At least that’s what you read in the popular start-up success stories that many publications like to produce in bulk. These stories often omit the fact that companies like Uber and AirBnB were so ahead of their time that when they were created, lawmakers had no idea at all how to regulate them. That’s the real reason why they were disruptive; not just because they enabled you to hail a car or rent a flat from your phone.
That second part—using your phone to do stuff—was actually the least disruptive. It was merely a natural consequence of the technological progress of digital networks, computers and mobile devices.
Initial turmoil and long-term stabilization
Even if you’ve never heard the term sharing economy, you’ve definitely seen e-scooters all around your town, or memes about them on Facebook or Instagram.
It’s these seemingly little things that show us just how far into the sharing economy we actually are. It’s the fact that e-scooters, ubers, and airbnb have become the norm. So much so that most of us don’t give it a second thought, we just use it.

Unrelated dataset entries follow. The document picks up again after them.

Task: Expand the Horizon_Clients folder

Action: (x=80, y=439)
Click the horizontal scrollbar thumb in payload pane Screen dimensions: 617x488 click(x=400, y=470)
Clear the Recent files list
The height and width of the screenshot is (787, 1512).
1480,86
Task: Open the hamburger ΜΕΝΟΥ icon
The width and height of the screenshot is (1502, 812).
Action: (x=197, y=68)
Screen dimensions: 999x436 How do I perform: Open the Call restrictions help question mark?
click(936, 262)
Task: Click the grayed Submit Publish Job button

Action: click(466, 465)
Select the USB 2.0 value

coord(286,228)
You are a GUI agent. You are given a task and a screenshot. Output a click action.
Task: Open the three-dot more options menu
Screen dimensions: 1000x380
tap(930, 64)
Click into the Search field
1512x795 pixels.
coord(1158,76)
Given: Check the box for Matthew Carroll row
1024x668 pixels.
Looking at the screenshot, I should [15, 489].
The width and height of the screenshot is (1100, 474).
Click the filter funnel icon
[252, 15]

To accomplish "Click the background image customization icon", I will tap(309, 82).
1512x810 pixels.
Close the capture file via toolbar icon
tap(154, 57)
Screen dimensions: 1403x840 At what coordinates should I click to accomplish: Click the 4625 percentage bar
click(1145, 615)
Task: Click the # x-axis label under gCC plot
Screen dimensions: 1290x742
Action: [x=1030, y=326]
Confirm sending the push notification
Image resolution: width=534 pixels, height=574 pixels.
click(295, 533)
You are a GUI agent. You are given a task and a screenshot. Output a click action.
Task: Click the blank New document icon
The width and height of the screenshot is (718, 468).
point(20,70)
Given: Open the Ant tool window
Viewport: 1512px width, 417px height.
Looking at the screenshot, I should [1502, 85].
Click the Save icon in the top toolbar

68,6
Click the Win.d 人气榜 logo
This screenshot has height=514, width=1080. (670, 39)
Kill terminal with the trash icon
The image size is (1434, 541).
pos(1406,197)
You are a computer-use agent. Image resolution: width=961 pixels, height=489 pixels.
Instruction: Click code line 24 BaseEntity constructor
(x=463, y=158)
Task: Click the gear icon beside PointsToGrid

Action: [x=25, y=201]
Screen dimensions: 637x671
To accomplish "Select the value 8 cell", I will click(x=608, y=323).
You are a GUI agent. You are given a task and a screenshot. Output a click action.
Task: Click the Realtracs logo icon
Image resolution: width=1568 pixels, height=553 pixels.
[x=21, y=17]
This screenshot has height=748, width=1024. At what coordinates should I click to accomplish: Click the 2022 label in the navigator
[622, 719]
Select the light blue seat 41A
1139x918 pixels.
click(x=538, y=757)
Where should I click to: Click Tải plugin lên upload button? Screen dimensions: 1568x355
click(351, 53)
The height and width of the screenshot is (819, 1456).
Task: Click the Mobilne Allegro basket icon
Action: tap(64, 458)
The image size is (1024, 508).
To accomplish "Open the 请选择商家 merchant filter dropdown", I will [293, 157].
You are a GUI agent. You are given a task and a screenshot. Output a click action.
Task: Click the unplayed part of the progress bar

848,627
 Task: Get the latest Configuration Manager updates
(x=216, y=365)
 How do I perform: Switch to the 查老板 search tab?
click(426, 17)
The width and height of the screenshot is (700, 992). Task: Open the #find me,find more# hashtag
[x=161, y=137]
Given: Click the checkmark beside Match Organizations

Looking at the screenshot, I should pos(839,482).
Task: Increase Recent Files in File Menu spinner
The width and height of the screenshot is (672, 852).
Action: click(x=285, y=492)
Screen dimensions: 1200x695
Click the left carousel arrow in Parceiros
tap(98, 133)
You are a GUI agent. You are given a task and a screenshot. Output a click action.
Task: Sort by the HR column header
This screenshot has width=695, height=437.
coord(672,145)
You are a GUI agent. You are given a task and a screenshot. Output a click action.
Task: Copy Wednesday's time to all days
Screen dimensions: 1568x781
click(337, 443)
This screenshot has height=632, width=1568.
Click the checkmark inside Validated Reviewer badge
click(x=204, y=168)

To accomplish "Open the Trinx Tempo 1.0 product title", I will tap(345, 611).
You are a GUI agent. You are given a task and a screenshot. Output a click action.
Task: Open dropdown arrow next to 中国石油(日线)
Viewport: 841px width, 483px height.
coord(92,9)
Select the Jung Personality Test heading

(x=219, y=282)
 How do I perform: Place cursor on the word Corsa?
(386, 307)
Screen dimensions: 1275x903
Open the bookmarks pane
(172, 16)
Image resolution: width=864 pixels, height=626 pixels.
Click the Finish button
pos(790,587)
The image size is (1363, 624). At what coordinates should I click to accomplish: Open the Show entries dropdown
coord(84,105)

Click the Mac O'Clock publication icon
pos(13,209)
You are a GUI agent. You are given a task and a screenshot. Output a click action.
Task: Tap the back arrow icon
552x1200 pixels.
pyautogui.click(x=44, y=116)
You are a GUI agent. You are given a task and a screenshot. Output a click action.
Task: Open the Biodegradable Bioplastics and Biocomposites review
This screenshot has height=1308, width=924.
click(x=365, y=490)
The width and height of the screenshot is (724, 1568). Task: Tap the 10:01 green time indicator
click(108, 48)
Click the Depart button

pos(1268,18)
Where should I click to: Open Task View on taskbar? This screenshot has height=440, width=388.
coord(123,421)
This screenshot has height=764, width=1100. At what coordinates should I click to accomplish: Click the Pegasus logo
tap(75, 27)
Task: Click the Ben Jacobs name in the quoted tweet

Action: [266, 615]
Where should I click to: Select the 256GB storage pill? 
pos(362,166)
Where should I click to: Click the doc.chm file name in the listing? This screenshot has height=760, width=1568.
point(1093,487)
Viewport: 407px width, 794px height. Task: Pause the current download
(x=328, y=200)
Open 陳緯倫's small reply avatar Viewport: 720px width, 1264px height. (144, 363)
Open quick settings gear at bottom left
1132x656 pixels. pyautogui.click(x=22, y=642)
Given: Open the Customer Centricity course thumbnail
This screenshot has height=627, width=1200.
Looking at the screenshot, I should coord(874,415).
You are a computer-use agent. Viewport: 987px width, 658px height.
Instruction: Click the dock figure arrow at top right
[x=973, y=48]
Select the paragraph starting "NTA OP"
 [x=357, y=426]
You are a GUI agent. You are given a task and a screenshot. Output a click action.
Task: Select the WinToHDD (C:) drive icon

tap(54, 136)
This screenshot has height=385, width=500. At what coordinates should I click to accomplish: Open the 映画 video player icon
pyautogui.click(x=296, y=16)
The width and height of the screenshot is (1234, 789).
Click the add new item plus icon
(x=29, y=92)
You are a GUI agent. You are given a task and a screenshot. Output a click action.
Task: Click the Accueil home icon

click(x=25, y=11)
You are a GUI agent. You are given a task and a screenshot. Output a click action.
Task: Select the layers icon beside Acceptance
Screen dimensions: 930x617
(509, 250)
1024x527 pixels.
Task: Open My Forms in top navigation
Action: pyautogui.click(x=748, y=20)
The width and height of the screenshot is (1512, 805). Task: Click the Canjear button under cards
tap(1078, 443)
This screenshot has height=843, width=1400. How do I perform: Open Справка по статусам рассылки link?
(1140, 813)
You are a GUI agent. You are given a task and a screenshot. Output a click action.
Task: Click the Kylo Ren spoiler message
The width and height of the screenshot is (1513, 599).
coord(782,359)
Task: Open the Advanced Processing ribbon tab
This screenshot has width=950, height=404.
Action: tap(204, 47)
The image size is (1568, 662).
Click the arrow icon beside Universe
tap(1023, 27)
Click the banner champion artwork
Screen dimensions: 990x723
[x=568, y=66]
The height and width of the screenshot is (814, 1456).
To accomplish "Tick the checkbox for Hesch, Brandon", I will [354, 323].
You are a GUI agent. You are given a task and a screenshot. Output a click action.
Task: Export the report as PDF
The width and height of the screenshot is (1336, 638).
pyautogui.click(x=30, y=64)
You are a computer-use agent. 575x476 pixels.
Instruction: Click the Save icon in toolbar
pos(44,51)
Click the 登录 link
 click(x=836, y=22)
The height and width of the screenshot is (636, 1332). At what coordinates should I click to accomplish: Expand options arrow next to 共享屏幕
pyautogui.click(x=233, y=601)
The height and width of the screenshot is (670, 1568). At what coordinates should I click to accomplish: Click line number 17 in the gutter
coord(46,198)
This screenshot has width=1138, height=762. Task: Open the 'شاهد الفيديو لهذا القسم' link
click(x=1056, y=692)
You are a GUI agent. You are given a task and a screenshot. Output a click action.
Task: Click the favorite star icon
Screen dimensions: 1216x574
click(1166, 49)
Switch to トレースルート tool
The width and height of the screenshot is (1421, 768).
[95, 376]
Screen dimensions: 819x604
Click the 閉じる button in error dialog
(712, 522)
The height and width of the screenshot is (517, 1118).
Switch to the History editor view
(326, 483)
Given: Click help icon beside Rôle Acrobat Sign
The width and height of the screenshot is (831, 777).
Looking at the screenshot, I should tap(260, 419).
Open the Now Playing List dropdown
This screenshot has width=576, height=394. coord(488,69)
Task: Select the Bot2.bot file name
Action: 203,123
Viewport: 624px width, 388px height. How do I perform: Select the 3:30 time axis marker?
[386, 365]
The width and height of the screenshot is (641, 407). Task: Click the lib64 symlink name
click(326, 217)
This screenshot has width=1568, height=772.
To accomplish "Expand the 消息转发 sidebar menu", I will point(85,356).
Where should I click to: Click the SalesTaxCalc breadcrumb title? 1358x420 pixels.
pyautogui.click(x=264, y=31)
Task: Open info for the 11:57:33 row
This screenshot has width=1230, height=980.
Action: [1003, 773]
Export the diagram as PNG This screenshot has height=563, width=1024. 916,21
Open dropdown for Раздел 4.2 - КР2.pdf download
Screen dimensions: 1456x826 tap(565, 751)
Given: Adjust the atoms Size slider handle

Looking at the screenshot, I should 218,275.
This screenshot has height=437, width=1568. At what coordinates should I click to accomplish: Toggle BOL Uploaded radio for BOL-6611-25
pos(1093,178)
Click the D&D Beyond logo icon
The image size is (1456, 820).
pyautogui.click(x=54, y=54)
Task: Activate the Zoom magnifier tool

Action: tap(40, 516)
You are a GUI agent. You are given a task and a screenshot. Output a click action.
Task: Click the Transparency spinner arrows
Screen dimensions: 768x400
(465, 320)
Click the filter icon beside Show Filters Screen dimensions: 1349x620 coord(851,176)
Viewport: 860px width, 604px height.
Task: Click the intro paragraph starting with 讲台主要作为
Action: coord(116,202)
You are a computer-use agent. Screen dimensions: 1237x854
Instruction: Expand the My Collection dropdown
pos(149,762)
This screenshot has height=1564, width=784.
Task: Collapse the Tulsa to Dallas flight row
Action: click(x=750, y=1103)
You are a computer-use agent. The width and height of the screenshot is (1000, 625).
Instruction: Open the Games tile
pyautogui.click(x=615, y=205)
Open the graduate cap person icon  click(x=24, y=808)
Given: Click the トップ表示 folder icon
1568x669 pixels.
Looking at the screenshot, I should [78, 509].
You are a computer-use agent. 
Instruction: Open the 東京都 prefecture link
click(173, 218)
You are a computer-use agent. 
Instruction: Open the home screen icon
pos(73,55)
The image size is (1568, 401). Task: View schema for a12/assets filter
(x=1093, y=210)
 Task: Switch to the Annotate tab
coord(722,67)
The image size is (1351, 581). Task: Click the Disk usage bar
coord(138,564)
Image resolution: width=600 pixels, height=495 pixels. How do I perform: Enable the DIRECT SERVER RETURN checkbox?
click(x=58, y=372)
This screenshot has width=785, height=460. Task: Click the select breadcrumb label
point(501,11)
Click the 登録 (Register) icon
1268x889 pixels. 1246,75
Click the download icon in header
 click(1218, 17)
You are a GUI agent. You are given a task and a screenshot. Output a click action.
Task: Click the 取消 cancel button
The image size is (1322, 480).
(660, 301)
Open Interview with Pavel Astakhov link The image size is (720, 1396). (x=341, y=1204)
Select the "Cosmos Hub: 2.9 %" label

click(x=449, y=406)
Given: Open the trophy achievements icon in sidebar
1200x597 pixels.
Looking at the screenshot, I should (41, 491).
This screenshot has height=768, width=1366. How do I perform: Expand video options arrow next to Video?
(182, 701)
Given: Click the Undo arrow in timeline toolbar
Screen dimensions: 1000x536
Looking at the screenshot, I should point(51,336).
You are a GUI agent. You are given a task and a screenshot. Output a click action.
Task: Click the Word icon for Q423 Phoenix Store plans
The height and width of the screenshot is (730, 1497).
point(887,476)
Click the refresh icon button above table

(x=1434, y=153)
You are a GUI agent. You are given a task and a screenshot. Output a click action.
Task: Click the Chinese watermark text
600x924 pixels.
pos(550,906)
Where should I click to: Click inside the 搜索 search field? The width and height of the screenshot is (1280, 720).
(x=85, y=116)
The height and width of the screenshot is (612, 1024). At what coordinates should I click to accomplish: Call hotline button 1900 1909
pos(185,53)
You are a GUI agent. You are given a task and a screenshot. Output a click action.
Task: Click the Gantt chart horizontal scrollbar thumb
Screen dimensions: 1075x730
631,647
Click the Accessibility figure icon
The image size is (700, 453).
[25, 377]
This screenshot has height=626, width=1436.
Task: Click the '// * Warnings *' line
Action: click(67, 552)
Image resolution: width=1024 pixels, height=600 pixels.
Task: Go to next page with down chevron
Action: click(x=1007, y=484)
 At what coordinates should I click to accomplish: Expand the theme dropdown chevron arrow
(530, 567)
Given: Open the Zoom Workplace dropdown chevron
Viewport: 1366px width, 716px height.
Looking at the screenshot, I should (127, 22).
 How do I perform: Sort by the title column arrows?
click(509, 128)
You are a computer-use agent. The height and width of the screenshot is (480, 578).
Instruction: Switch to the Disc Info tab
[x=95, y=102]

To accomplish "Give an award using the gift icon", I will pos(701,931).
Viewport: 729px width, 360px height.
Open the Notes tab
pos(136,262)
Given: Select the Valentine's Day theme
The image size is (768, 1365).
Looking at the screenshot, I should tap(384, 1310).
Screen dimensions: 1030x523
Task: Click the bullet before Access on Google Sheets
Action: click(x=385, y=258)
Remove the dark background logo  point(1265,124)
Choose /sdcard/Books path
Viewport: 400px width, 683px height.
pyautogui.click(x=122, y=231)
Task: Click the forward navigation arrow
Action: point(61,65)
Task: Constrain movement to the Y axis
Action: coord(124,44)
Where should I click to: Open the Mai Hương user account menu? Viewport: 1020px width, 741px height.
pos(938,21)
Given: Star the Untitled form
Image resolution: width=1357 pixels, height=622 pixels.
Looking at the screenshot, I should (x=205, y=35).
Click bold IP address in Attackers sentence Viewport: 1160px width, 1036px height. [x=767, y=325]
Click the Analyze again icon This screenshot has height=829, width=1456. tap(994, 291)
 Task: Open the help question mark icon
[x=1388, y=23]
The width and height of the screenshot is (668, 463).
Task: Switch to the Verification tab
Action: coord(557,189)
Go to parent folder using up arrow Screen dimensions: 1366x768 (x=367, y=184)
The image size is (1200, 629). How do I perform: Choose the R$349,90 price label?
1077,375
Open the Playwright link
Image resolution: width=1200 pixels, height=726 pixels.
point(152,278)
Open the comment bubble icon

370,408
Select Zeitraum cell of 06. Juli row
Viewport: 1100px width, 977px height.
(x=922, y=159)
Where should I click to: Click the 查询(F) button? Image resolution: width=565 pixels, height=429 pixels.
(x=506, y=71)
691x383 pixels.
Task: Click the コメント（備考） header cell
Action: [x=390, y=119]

But as with all change, there was a lot of opposition at first. AirBnB and Uber had to face a lot of bad press, and fearmongering from companies that didn’t even expect this new competition. If you follow the news, you surely remember all of the taxi driver protests against Uber. They were happening in every single place that Uber tried to enter the market.
It was, however, already too late. People liked the idea, and wanted the service in their countries. As Uber spread across the world, taxi companies simply had to adapt to this new reality by creating their own apps and offering competitive prices.
Mature sharing economy business
And so here we are. While there are no more huge disruptors like Uber or AirBnB, now we have businesses like ideal flatmate. Mature, solid companies, built on bleeding-edge technology, and still raking in millions in funding.
Not as many millions as Uber did, but this only tells us that the sharing economy is mature and stable now. Investors know what they’re dealing with, and inject smaller sums of money into businesses with strong fundamentals.
Before AirBnB, you would never have thought to go online in order to search for a flatmate. But these days it’s nothing out of the ordinary. It’s the logical, easiest way of doing things.
So finally, regarding the question from the title of this article: is the sharing economy marketing hogwash, or is it reality? I think you already know the answer.